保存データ
┌────────

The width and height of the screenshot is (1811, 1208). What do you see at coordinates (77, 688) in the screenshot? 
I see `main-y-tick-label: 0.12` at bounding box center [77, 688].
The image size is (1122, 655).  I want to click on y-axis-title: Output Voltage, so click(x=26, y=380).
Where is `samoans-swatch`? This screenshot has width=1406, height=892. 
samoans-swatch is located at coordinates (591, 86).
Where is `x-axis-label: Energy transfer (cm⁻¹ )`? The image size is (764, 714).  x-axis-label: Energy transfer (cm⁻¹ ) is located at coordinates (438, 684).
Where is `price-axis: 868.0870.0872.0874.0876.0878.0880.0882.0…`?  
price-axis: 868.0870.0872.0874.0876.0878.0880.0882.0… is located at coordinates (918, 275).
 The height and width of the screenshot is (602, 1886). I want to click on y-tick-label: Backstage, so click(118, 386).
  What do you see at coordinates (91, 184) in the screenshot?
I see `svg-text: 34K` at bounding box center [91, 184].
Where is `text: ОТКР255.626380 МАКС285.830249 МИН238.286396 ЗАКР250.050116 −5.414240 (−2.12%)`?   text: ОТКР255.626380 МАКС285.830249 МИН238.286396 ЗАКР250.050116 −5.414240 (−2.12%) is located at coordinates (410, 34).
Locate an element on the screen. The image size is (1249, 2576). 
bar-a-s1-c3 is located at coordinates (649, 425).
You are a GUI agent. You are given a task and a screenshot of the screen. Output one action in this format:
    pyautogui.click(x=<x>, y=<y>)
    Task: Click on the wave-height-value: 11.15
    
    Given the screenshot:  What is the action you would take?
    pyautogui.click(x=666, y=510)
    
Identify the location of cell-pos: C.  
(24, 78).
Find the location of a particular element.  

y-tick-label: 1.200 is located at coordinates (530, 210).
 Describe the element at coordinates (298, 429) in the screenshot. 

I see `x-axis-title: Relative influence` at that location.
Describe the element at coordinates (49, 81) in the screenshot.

└────────

» **タスク詳細**: 項目の先頭から「The image size is (1122, 655).」を含む行までのすべてを、両端を含め、1項目につき1行の2列CSVに変換してください。列名は「本文」と「回答」とし、各項目の本文とその回答をそれぞれ1つの引用符付きフィールドに入れ、改行はスペースに置き換えてください。

» **想定解答**:
本文,回答
"The width and height of the screenshot is (1811, 1208). What do you see at coordinates (77, 688) in the screenshot?","I see `main-y-tick-label: 0.12` at bounding box center [77, 688]."
"The image size is (1122, 655).","I want to click on y-axis-title: Output Voltage, so click(x=26, y=380)."